Exclusive Extracts from Olympics: The India Story by Boria Majumdar and Nalin Mehta
Nowadays I hear of the princely comforts provided for national teams traveling overseas, and the fuss players raise if they happen to miss even a cup of tea! When we used to travel, the name of our country and the game were the only two things that mattered.
—Dhyan Chand on India’s title defence at the 1936 Berlin Olympic Games
‘Will India Lose Under My Charge?'
Dhyan Chand's Delhi Dilemma
Despite having comprehensively beaten the world in 1928 and 1932, India’s supremacy in field hockey was still in doubt on the eve of the Berlin Games in 1936. This was because all of Europe had stayed away from the 1932 hockey competition at Los Angeles on account of the Great Depression and also because European hockey had improved by quite a few notches in the interim.

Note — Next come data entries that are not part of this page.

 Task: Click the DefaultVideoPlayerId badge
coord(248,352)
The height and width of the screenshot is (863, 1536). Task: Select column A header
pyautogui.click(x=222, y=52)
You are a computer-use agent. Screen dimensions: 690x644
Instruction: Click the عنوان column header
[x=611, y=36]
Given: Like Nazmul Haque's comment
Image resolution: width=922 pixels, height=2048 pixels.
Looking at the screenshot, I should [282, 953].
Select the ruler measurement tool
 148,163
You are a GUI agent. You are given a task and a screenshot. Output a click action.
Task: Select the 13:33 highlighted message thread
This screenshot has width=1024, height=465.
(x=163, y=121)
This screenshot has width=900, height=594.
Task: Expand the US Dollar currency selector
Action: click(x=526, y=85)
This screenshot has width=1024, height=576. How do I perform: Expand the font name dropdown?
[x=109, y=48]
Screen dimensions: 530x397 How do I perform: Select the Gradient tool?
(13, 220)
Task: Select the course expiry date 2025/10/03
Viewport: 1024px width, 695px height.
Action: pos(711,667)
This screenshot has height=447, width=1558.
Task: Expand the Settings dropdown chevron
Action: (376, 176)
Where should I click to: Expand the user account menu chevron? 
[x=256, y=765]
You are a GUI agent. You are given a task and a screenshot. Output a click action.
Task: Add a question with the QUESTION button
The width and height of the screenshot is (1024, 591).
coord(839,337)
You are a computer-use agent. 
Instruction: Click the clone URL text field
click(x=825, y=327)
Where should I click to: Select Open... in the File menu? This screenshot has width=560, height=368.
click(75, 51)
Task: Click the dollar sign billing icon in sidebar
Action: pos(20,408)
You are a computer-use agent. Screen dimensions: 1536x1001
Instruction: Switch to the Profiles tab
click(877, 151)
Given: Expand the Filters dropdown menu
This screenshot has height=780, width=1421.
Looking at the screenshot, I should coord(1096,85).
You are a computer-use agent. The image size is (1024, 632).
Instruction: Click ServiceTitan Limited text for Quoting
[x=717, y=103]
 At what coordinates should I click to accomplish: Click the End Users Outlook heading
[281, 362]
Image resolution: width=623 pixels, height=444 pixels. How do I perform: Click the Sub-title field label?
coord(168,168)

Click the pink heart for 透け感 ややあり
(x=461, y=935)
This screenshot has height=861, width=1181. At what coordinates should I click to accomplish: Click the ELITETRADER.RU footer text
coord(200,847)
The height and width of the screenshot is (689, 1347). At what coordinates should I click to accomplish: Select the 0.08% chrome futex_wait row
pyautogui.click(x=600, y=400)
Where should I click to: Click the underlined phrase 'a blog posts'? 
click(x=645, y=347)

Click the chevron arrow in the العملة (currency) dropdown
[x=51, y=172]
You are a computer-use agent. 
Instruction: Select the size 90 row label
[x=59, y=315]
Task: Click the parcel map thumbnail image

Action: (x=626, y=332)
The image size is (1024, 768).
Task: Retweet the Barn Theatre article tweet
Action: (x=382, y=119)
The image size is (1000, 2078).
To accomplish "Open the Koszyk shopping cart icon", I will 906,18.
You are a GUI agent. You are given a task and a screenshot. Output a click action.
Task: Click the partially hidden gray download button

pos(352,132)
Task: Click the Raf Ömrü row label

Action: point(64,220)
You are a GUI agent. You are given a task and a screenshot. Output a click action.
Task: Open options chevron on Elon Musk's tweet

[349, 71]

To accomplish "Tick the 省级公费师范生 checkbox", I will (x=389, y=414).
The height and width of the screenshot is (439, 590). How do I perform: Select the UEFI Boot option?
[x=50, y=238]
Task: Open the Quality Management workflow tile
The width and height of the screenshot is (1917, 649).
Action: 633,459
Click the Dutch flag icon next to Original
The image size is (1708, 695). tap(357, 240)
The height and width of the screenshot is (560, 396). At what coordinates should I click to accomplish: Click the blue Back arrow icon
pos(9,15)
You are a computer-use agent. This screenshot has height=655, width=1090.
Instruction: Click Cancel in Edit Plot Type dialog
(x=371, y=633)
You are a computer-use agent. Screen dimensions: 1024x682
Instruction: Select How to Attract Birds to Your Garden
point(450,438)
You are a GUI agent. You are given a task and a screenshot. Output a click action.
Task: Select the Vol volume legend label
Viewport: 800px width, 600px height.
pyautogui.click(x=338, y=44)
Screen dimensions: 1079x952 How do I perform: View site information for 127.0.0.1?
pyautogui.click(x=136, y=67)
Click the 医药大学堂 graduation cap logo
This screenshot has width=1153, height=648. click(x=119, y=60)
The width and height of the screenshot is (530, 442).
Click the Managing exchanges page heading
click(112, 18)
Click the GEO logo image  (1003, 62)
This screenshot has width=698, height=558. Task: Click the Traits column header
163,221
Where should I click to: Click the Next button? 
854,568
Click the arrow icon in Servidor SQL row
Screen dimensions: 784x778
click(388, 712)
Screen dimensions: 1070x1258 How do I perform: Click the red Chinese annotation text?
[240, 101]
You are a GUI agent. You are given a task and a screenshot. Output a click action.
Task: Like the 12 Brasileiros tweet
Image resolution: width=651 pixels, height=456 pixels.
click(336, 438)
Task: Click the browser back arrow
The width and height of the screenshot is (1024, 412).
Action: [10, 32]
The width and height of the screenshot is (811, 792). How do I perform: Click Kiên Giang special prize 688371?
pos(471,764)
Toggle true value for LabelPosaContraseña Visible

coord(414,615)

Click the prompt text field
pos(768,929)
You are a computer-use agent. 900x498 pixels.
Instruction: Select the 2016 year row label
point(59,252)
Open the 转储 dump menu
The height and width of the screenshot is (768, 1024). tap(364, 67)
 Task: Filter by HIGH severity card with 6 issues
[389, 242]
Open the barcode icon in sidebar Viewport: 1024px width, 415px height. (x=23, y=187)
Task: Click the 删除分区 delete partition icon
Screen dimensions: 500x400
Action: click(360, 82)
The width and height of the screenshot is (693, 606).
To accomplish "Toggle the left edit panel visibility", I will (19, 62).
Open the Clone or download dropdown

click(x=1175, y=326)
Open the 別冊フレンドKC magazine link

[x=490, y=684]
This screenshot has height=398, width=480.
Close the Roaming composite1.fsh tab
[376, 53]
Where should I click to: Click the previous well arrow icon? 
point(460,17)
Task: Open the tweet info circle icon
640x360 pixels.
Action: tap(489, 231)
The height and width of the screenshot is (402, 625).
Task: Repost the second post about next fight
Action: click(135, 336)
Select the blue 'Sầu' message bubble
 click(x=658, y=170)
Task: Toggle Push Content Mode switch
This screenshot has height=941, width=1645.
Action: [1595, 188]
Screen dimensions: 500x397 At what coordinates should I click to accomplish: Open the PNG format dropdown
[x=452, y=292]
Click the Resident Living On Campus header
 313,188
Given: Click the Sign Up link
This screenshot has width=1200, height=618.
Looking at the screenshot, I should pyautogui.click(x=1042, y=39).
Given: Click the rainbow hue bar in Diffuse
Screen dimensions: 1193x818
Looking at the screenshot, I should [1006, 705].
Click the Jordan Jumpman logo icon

Accordingly, trying to defend the title at Berlin in 1936 was the biggest challenge Indian hockey had ever faced. That India was ready for it was evident when the Indian team won all 48 matches on its tour of New Zealand in 1935. 
But it’s the nature of sport that even the greatest of champions can have an off-day. There was a big flutter when the Indian Olympic team, picked after the inter-province trials at Calcutta in January– February 1936, lost 1–4 to a Delhi Hockey XI on 16 June at the Mori Gate ground. This was unprecedented and the shock defeat started dark murmurs. Touring international cricket sides would in later years learn to attribute their defeats in the Indian capital to the mysterious malady called ‘Delhi belly’. Dhyan Chand, the newly appointed captain of the national team, did not, of course, use the same excuse but his bewilderment and shock were there for all to see. In his autobiography, published 16 years later, he beautifully described the after-effect of this wake-up call:
My experiences thus far had been to win matches and not lose them. I remember that in 1932, after our return from the Olympic tour, we beat Delhi by 12 goals to nil. I never recognized Delhi as a big hockey playing center, but on this day they were right on top of us and completely outplayed us. The news of this defeat created adverse opinions about us, and while we were touring other centers before we finally sailed from Mumbai, this particular defeat kept worrying me. For the first time I was captaining the Olympic team; will India lose the title under my charge? 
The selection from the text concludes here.